第20話 新たな能力者
「ど、どーなってんですか?」
放課を迎えた時、俺は携帯電話で組織の幹部と連絡を取った。瓜二つ、っつーか、そっくりそのまま、カール・タナカにしか見えない男が堂々と、平然と姿を現したのだ。弟だとか抜かしていたが、そんな話、信じられるわけがない。
もしも奴が本当にカール・タナカなら、組織の出番だろう。すぐにでも逮捕し、分離主義勢力たちのことを自白させねばなるまい。及ばずながら、俺だって、その聴取に携わってよいと思っていた。
『いや、ルイス・タナカとか言ったな。あれは確かに弟だよ』
幹部はあっけらかんと言ってのける。
「い、いや、双子でもない限りは、あんなにそっくりってのはありえないでしょう」
俺がそう食い下がると、
『双子だよ。双子の弟』
幹部はそう続けた。
「……ふ、双子なんですか」
俺は言葉を失った。
『ルイス君はわが組織の幹部の一人で、Sクラスの能力者だ。ま、君には劣るが、腕はたつ。まあ、やたらと堅物で、融通が利かないところが、玉に瑕だが、それゆえに信じるに足る男なのだよ』
「……」
『そう言うわけだから、ややこしいが、気にしないでくれたまえ。彼には、君たち能力者たちのリーダー役を務めてもらうつもりだから、君も彼の指揮下に入りたまえ』
「し、指揮下!」
我ながら恥ずかしいほど素っ頓狂な声だと思う。組織の幹部たる男は、電話越しに、
「文句は受け付けていないよ。君も少しは、群れるということを知った方がいい」
と言って、一方的に電話を切った。
群れる? バカ抜かせ。俺にとって、この世で一番嫌いな言葉を教えてやろう。つるむことだ。

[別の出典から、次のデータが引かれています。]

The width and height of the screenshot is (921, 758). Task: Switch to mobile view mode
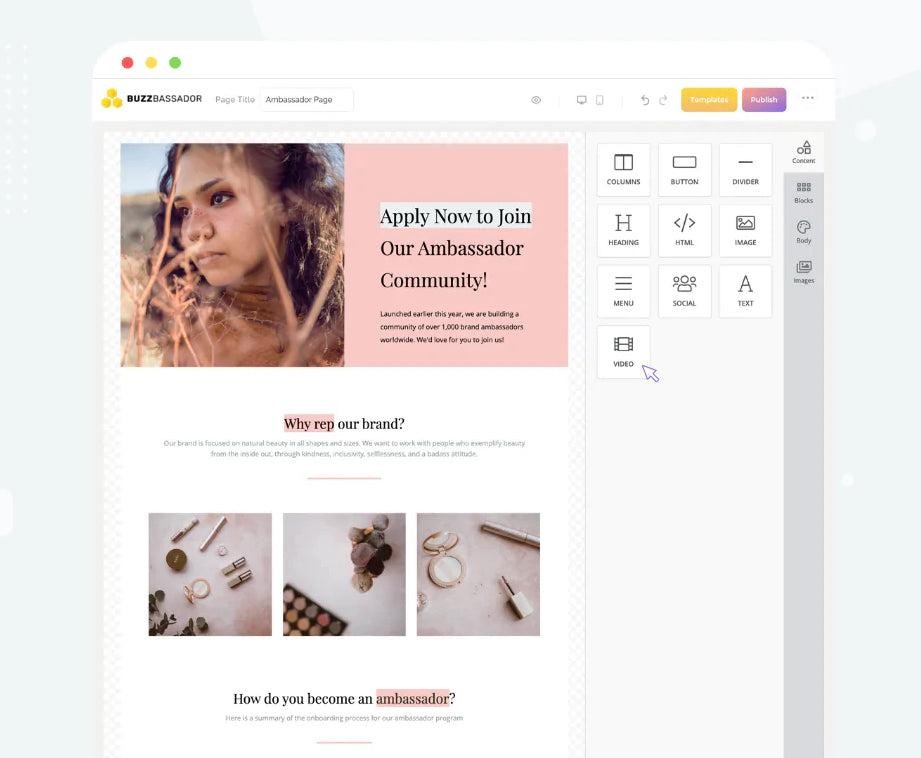pos(600,100)
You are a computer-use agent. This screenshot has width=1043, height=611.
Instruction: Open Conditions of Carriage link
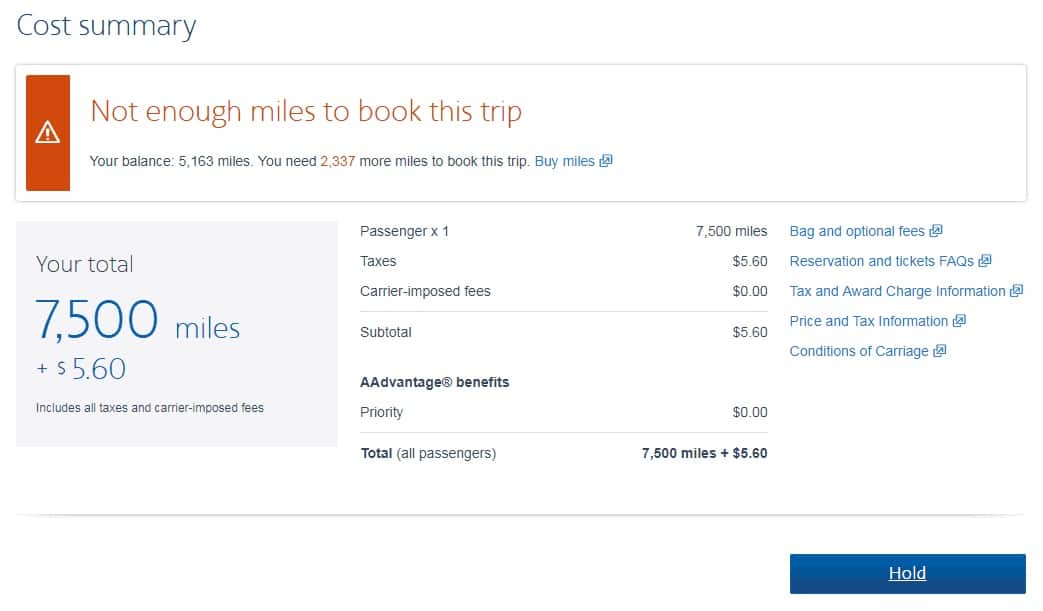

弱い奴ってのは、とかく徒党を組みたがる。己が弱さを数で補強しようってんだから、御笑い草だ。自分の力を高めようとする努力を怠った者が、安易に頼る手だと、俺はずっと思って来た。まあ、UMTなんて卑怯な手を使って能力を増強している俺が言えた義理ではないのかもしれないが……。
なんて考えていると、
「君が、イチ君だね」
何やら鬱陶しいような声色が響き渡った。
「誰だ?」
俺が尋ねると、
「ここだよね、ここ」
声の主は、姿なき体をぴくぴくと揺らして、可笑しそうに必死に笑いをかみ殺していた。
「そうか。姿を消しているんだな。貴様、能力者だろう」
そんな風に言いながら、俺は静かに目を閉じ、力の脈動とその流れを察しつつ、「ここだ!」と思い切り攻撃を加えた。
すると。
「ぐはぁッ」
なんてみっともない悲鳴を張り上げながら、一人の男が哀れな醜態を晒していた。
「その程度の力じゃ、俺の目を侮ることはできないよ」
俺は、露骨なまでの上から目線で、少年のみっともなき顔をまじまじと見つめていた。
「いやいや、御見事だね。全く君は見事だね。噂と寸分違わぬ力量だね。いやはや、見事と言うほか、表現のしようがないよね」
世辞は要らん。見事だ、見事だと、そんなのは今更言われなくても分かっているのだ。
「あ、僕ね。岩倉ノボルって言うんだね。よろしくね」
岩倉ノボル。そう名乗った少年は、何やら仰々しく懐から名刺のような小さな紙切れを取りだすと、俺に手渡してにっこりとほほ笑んだ。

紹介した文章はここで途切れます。